広告経由の問い合わせが増えない、でも本当にフォームが送信されていないのか、送信はされているのに何かの理由で計測が漏れているだけなのか区別がつかない――フォーム計測を頼まれると、まずここで詰まります。GA4は標準ではフォーム送信を自動計測してくれないので、GTM側で明示的に拾う必要があります。

まず「フォーム送信トリガー」を疑う前に確認すること

GTMには「フォームの送信」というトリガータイプがあり、対象の<form>要素がsubmitされたタイミングで発火します。設定自体は簡単です。

  1. 「トリガー」→「新規」→種類は「フォームの送信」
  2. 発火条件は「すべてのフォーム」、もしくは対象を絞るなら「一部のフォーム」+Form ID等の条件
  3. 詳細設定の「フォームの送信をチェック」「フォーム要素の検証をチェック」はいったんデフォルトのままで保存
  4. GTMのフォームの送信トリガー設定画面

ここで実務上ハマりやすいのが、この「フォーム要素の検証をチェック」の意味です。オンにすると、ブラウザのHTML5バリデーション(必須項目の入力チェックなど)を通過した送信だけを「成功」として扱います。オフだと、ユーザーが送信ボタンを押した時点で、バリデーションの成否に関係なく発火します。「フォームの送信数」を見たいのか「送信ボタンが押された回数」を見たいのかで、この設定の意味が変わってくるので、要件を確認してから決めてください。

それでも発火しない場合の一番よくある原因

そして、これが今日一番伝えたいポイントです。GTMのフォーム送信トリガーは、ブラウザのネイティブなsubmitイベントを監視しています。ところが最近のフォームは、送信ボタンのクリックをJavaScriptで受け取り、fetch()やAjaxで裏側に送信して、ページ遷移しないままサンクスメッセージだけを表示するタイプが増えています。この場合、ブラウザの<form>としてのsubmitイベント自体が発生しないため、GTMのフォーム送信トリガーはどれだけ待っても発火しません。「フォームトリガーを設定したのに反応しない」と相談を受けたときは、まずこのパターンを疑うようにしています。

この場合の対処法は2つです。

  • サンクスページに遷移するなら:ページビュートリガーで、Page URLが「一部のページビュー」条件に該当する(例:thank-you.htmlを含む)ときに発火させる方法が手軽です。
  • ページ遷移しないSPA的なフォームなら:開発者に依頼して、送信成功時にdataLayer.push({'event':'custom_form_submission'})を仕込んでもらい、GTM側は「カスタムイベント」トリガーでこれを受け取ります。

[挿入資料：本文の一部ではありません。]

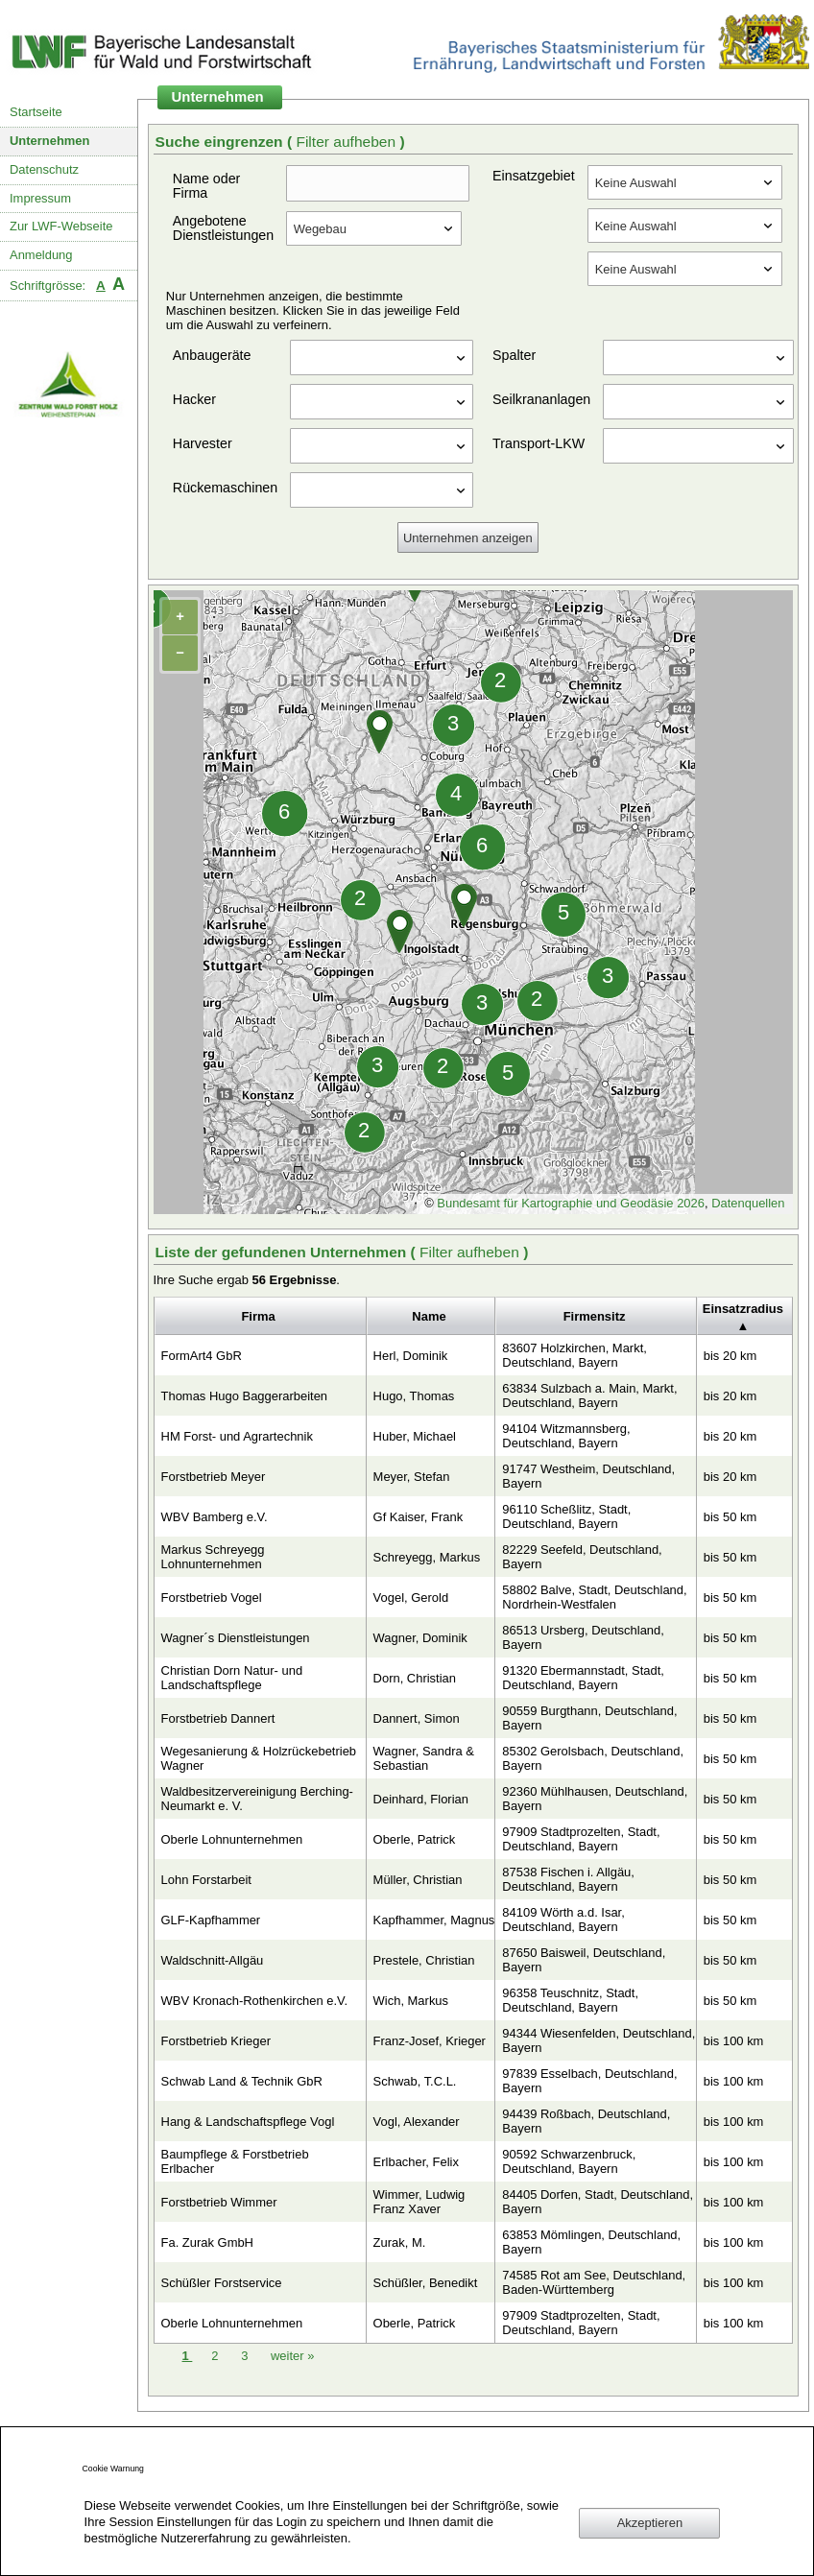 The image size is (814, 2576). I want to click on 85302 Gerolsbach, Deutschland, Bayern, so click(592, 1758).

後者を頼むときは、「送信ボタンが押されたら」ではなく「サーバーからの応答が成功だったら」dataLayer.pushするよう伝えてください。ボタンを押した瞬間にpushしてしまうと、通信エラーで実際には送信できていないケースまで「成功」として計測してしまいます。

GA4に送るタグは共通

どの方法でトリガーを作っても、GA4側の受け皿は同じです。「Google アナリティクス: GA4 イベント」タグを作成し、イベント名(例:form_submission)とパラメータ(Form IDやページURLなど)を設定して、対応するトリガーに紐付けます。

今日のまとめ

フォーム計測で一番大事なのは「そのフォームが本当にネイティブsubmitイベントを発生させているか」の見極めです。ここを外すと、トリガー設定は合っているのに永遠に発火しない、という無駄な調査時間が発生します。次回は、フォーム計測でも触れたカスタムイベントトリガーとdataLayerの活用を、もう少し深く掘り下げます。